## 元の文書
+--
腐印注意

腐印の 映画 アニメ BL 雑記。おもにネタバレありです。

イヴの時間

すごいよ、やったよ、私のために作ってくれたのかと思うほどツボにハマる作品でしたよ本当ありがとう。別のDVD作品で予告を見て「……これは、よさそう」と思って見てみたのですが、イエイ、ドンピシャリ。私、わりと映画の予告って真面目に見るほうなんですが、なぜなら予告で気に入ったものは、まあ、外れがないからなんですけど、今回は、そのなかでも期待以上でした。アニメスキーでテレビはまめにチェックしている私なんだが、アニメって、劇場版はどうしても子供向けが多くなるので、オトナでも楽しめるようなアニメ映画ってなかなか出合えないのですけど、収穫! 監督名前覚えるよ!
ストーリーは、近未来のアンドロイドと人間のコミュニケーションみたいなのがテーマなんですが、よくある人間対ロボットの全面戦争、とか、境界が曖昧になっていくがゆえの恐怖がメインのSFホラー、みたいな、話が劇的に展開するたぐいのものではなくて、まあ、わりとささやかな日常がテーマのヒューマンストーリーです。アクションなし。陰謀なし。影の黒幕。。。みたいなのはいないことはないけど、それもなんか、日常の範囲。舞台も、喫茶店か自宅か学校、と限定されているので、話に特別な広がりもなし。しかし、よかったよー。オチにちょっと泣けたよー。
+--
## 生データ

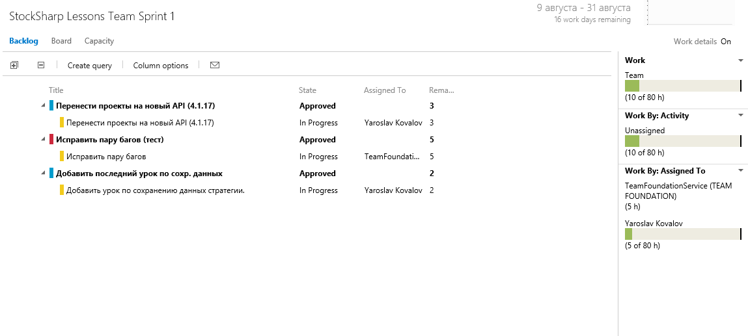Image resolution: width=748 pixels, height=336 pixels.
Task: Toggle Work details On switch
Action: pos(725,42)
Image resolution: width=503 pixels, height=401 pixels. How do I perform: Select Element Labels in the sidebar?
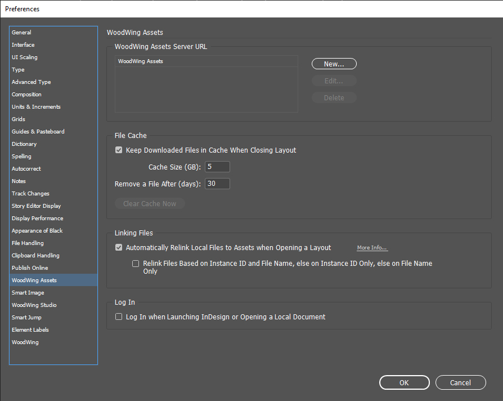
+--
## 作業内容
元の文書で作品の舞台として挙げられている場所をすべて書き出してください。

## 結果は以下
喫茶店、自宅、学校